[Input records]:
####################

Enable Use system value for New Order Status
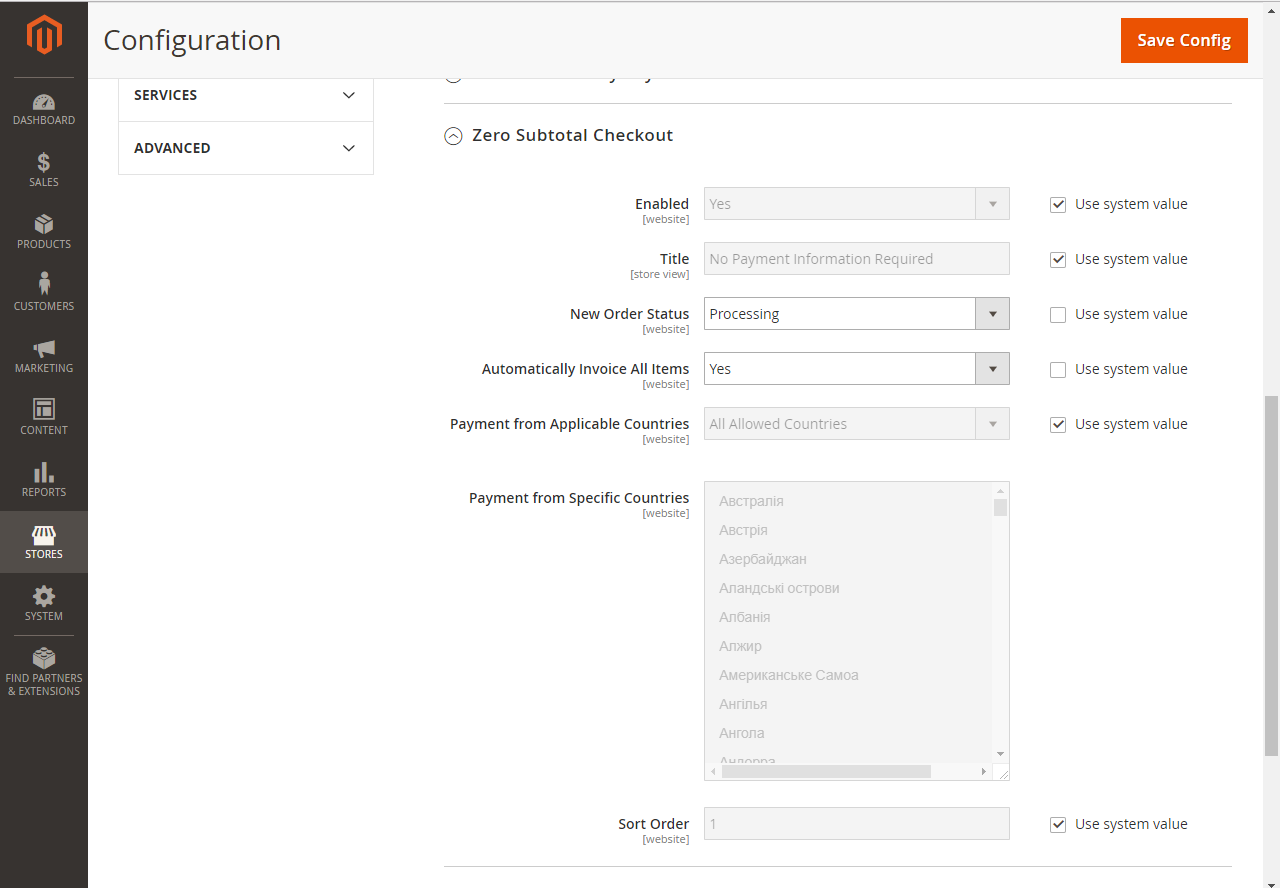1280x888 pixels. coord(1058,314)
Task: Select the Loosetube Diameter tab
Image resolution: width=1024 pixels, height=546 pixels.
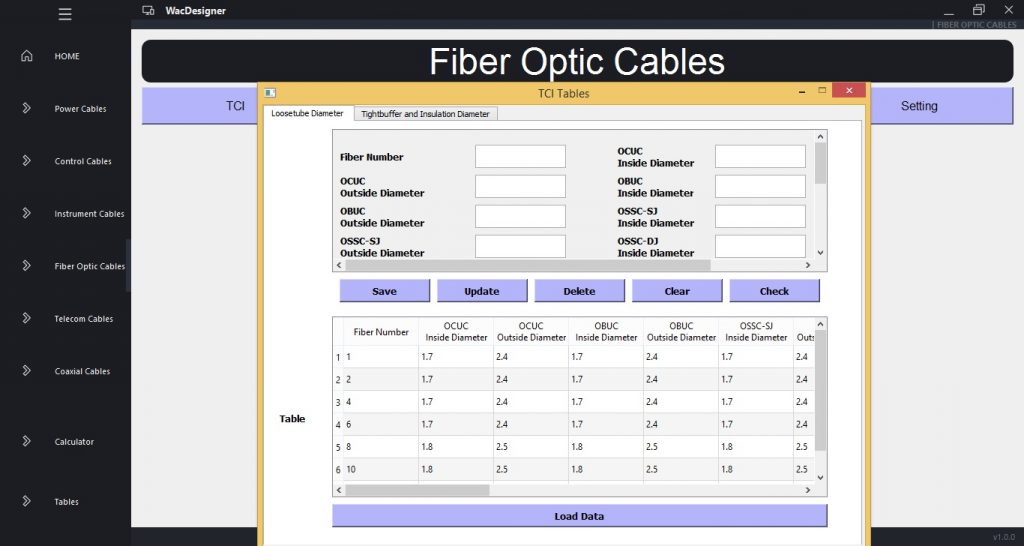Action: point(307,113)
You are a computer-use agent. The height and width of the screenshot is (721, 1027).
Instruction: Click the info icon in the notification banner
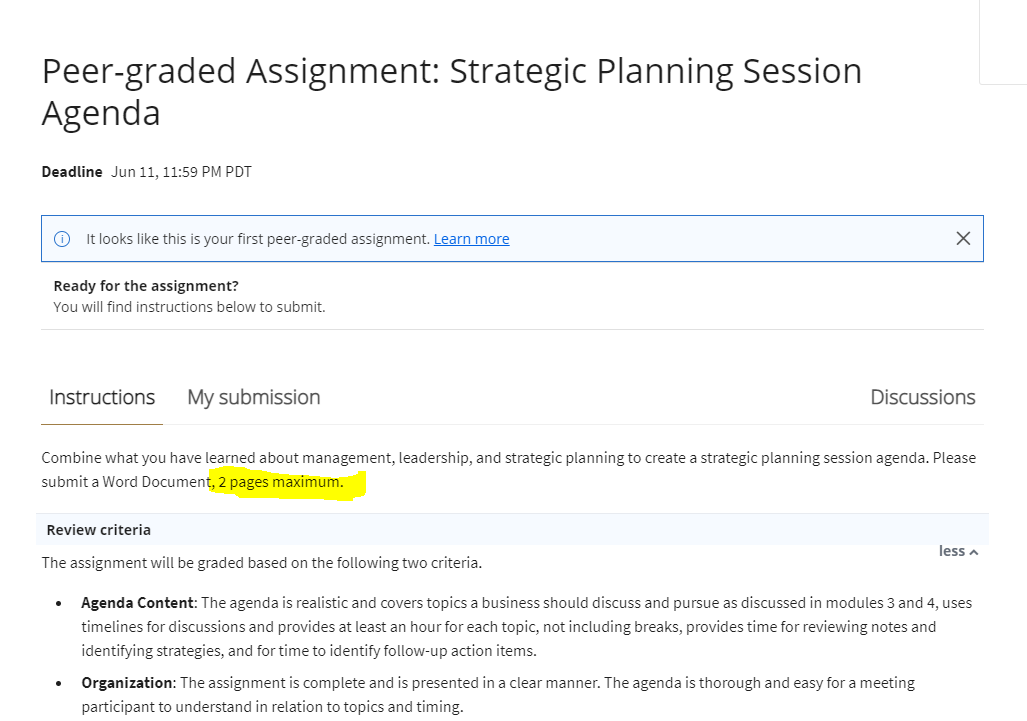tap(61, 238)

####################

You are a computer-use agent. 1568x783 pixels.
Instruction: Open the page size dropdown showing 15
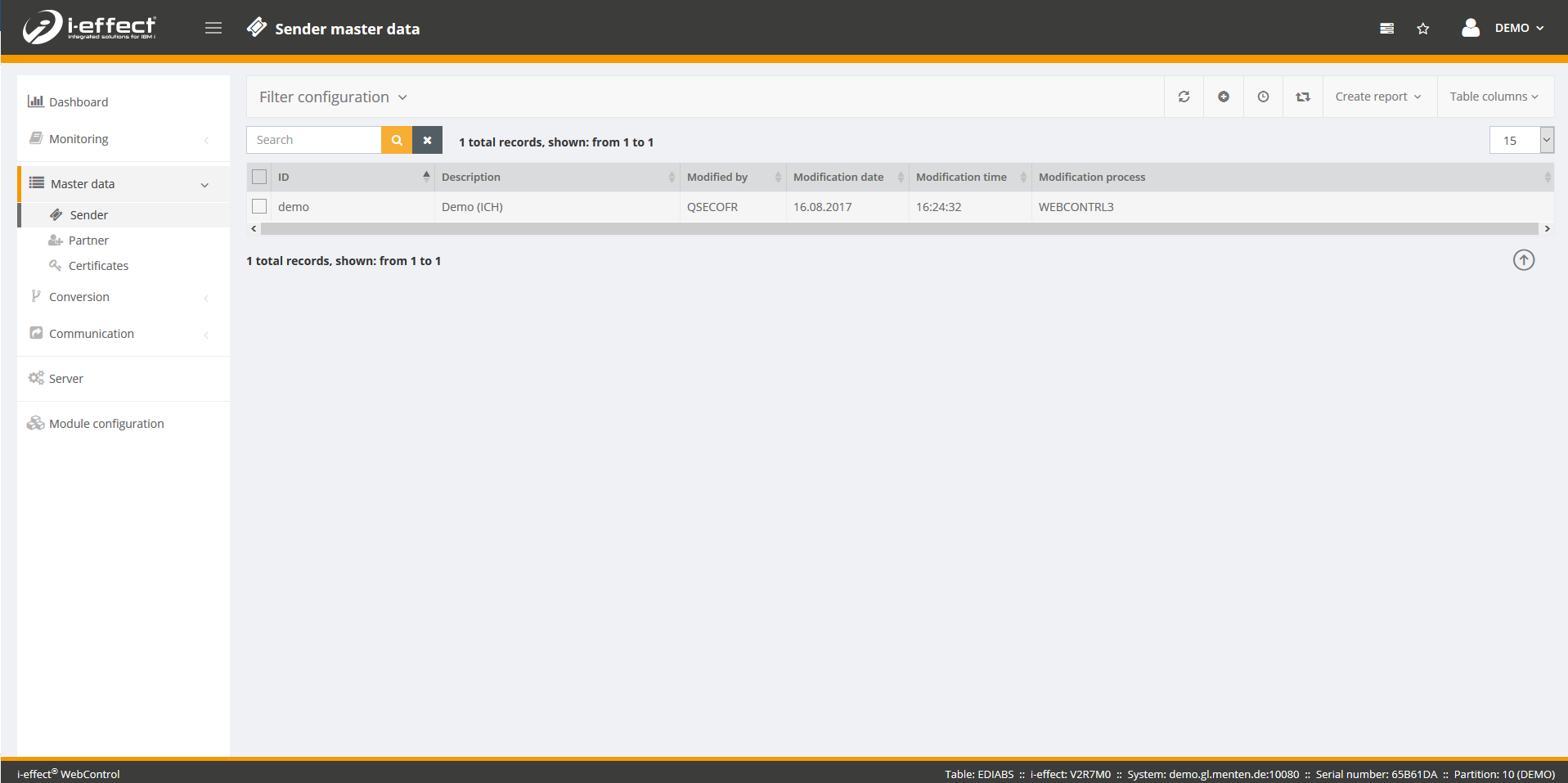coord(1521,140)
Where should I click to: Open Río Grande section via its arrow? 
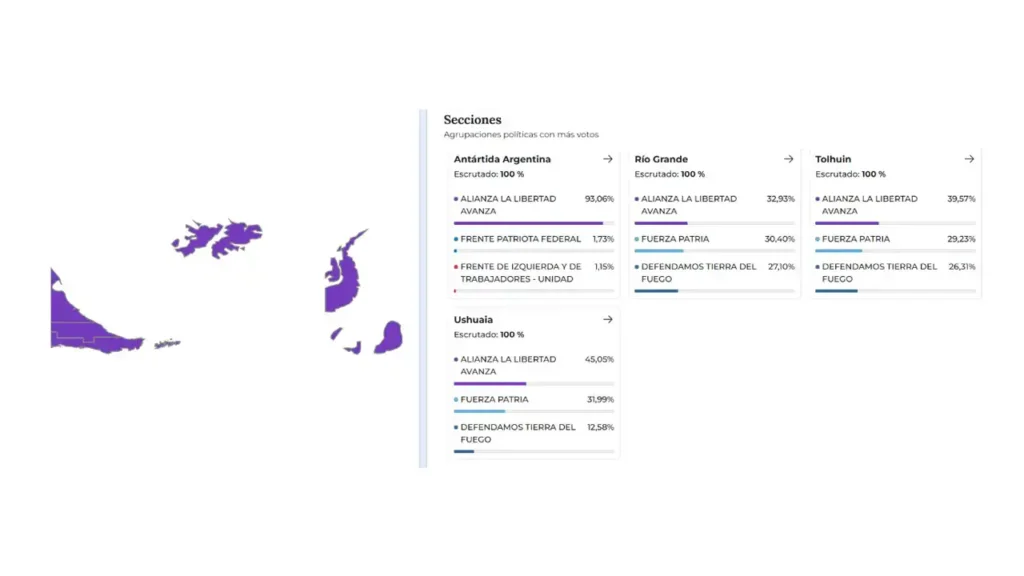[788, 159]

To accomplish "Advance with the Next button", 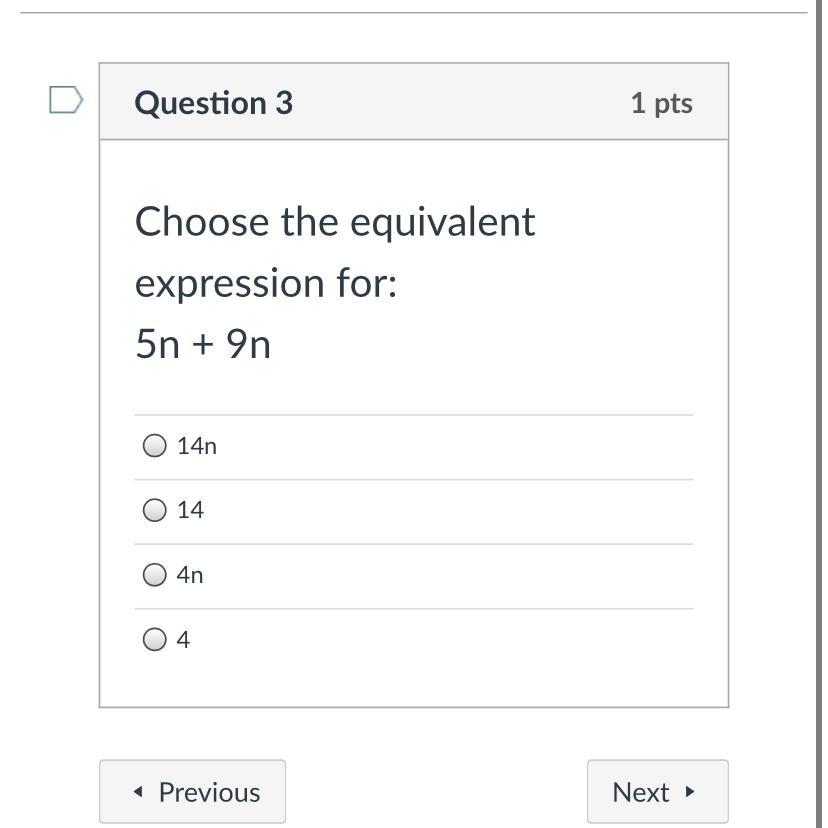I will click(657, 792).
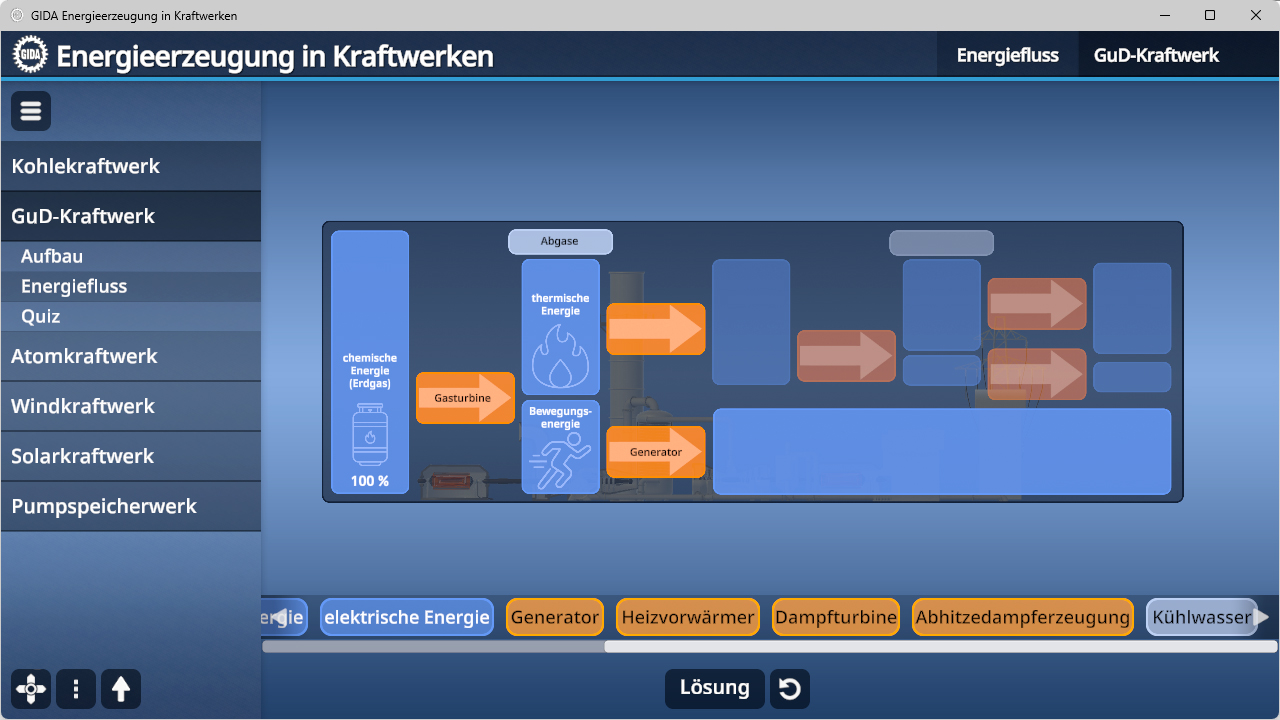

####################

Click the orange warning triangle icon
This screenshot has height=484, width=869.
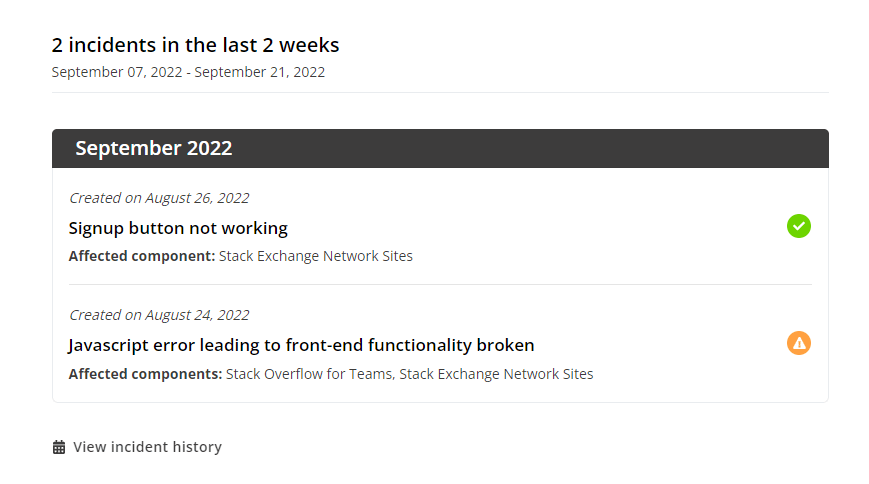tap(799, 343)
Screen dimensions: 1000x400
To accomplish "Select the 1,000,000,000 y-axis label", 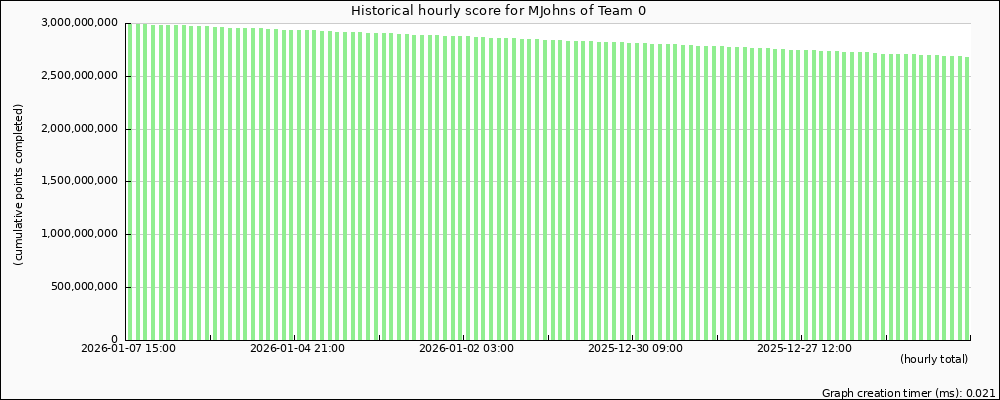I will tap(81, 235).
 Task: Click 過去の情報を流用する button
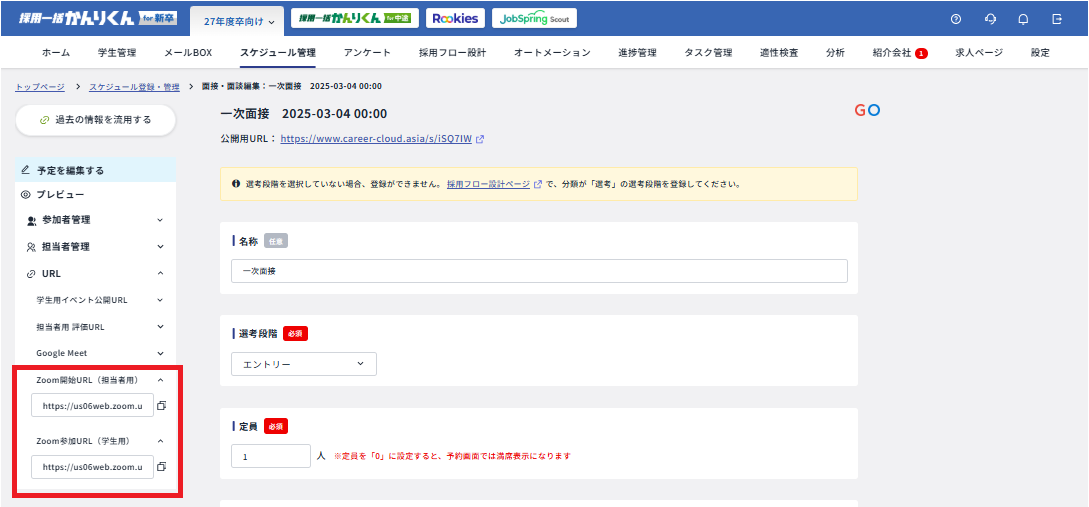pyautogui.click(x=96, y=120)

####################

[The task]: Across the whole listing above, tally each line where the string "computer" occurs, and give the number and nothing more.

[Solution for this task]: 2